Penjaga Gerbang yang Tak Pernah Tidur
“Penjaga Gerbang yang Tak Pernah Tidur”
---
Bab 1: Gerbang yang Tidak Menuju Ke Mana-Mana
Di puncak paling tinggi dari Pegunungan Skath, berdirilah sebuah gerbang kuno dari batu biru kehijauan. Tak ada jalan menuju ke sana, dan tak ada jalan keluar dari sana. Gerbang itu berdiri sendiri — seolah-olah dibangun oleh waktu, bukan oleh tangan manusia.
Setiap hari, hujan turun. Setiap malam, bintang menolak bersinar di atasnya. Dan di hadapan gerbang itu berdirilah seorang pria — diam, tegap, dan abadi. Namanya: Maelis.
Tidak ada yang tahu sejak kapan ia di sana. Tapi legenda mengatakan: selama Maelis berjaga, dunia akan tetap seimbang. Jika ia tertidur… gerbang akan terbuka. Dan sesuatu yang tak boleh masuk akan kembali.
---
Bab 2: Anak Perempuan dari Lembah Ketujuh
Di sebuah desa kecil di lembah bawah, tinggallah seorang anak perempuan bernama Aneth. Ia tumbuh tanpa ayah, tanpa cerita, hanya dengan ibunya yang bisu. Setiap malam, Aneth memimpikan sosok pria tinggi yang berdiri di hadapan gerbang. Ia tidak tahu mengapa wajah itu terasa... familiar.
Ketika ia bertanya pada pendeta desa, sang pendeta gemetar dan berkata, “Itu bukan mimpi. Itu warisan darahmu.”
Dan Aneth pun tahu: ia harus pergi ke gerbang.
---
Bab 3: Perjalanan Tanpa Jejak
Perjalanan menuju gerbang tak bisa dilalui dengan peta. Ia harus menyeberangi Hutan Bayang, mendaki Bukit Lupa, dan menyeberangi Danau Tanpa Permukaan.
Setiap langkah Aneth diiringi suara-suara: bisikan keraguan, jeritan ketakutan, rayuan untuk kembali.
Tapi ia melanjutkan. Karena sesuatu dalam dirinya berkata: Seseorang di sana menunggu untuk digantikan.
---
Bab 4: Pertemuan yang Tak Pernah Ditakdirkan
Ketika Aneth akhirnya tiba di hadapan Maelis, pria itu menatapnya sejenak — matanya seperti sungai beku yang menahan banjir selama ribuan tahun.
“Kau... darahku,” katanya.
Aneth tidak mengerti.
Maelis melanjutkan, “Aku adalah ayahmu.
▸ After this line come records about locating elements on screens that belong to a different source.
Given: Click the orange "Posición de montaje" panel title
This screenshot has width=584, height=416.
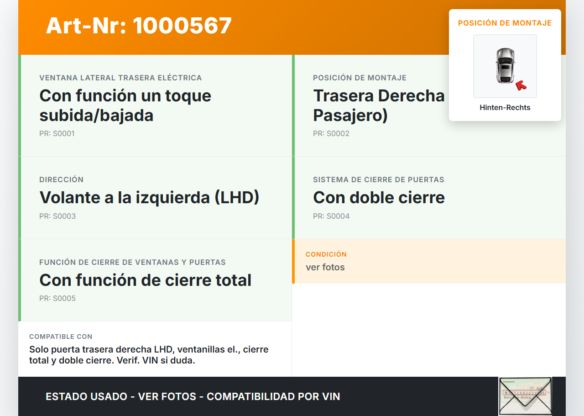Looking at the screenshot, I should click(x=505, y=23).
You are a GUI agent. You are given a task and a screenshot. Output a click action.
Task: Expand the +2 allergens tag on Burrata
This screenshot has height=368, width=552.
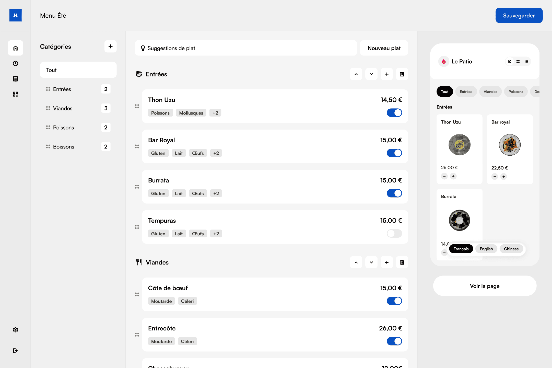216,193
Dan aku berdiri di sini... bukan karena aku ingin. Tapi karena ketika aku masih muda, aku membuka gerbang ini.”
---
Bab 5: Gerbang yang Menyimpan Waktu
Di balik gerbang ada waktu yang rusak. Setiap kemungkinan yang ditolak oleh dunia nyata — kesedihan yang tak pernah terjadi, perang yang dicegah, cinta yang tak pernah diucapkan — semuanya berputar di sana.
“Jika gerbang ini terbuka,” kata Maelis, “semua versi masa lalu akan tumpang tindih. Dunia akan kacau.”
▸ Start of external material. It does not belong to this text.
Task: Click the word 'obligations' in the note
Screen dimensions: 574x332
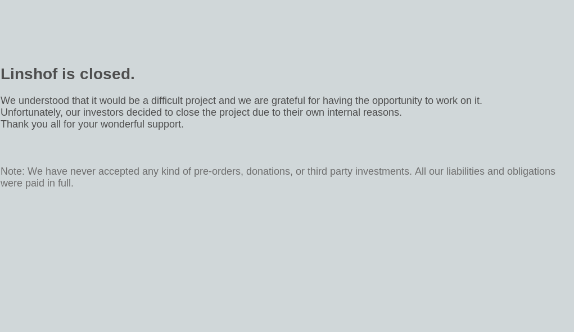Action: point(531,171)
Aneth bertanya, “Lalu mengapa kau tidak tidur walau sedetik?”
Maelis menjawab, “Karena mimpi adalah celah.”
---
Bab 6: Penjaga yang Lelah
Maelis telah berdiri selama 77 tahun. Ia tidak pernah makan, tidak pernah duduk, tidak pernah berkedip lebih dari satu detik.
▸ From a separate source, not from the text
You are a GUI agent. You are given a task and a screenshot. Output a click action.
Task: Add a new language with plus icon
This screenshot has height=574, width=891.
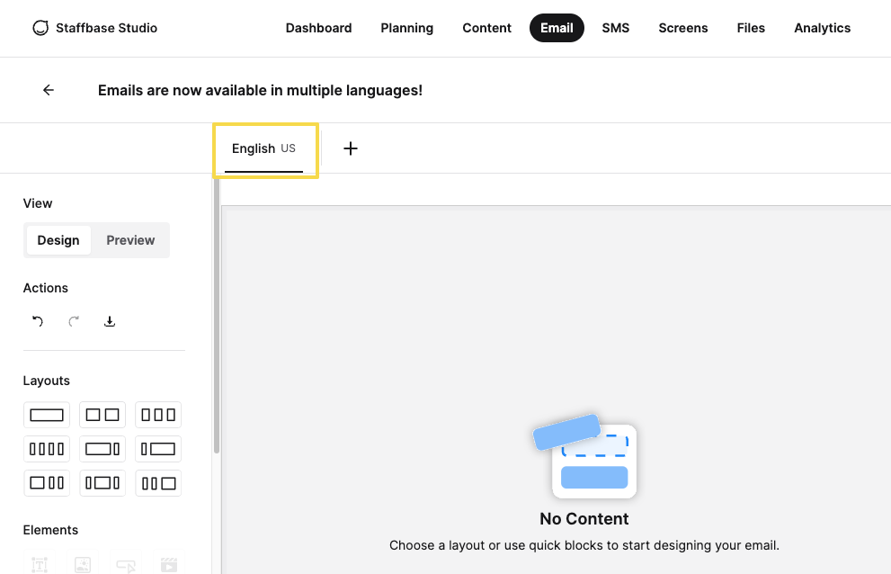[x=351, y=148]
Tapi kini, tubuhnya mulai retak. Tidak oleh waktu, tapi oleh kerinduan.
“Aku ingin mengenalmu, Aneth. Aku ingin hidup sebagai ayahmu, bukan sebagai bayanganmu.”
Dan untuk pertama kalinya... Maelis menutup mata. Gerbang bergetar.
---
Bab 7: Aneth Mengambil Tempat
Sebelum gerbang terbuka penuh, Aneth melangkah maju. Ia berdiri di posisi ayahnya. Ia menutup matanya — bukan untuk tidur, tapi untuk melihat ke dalam dirinya sendiri.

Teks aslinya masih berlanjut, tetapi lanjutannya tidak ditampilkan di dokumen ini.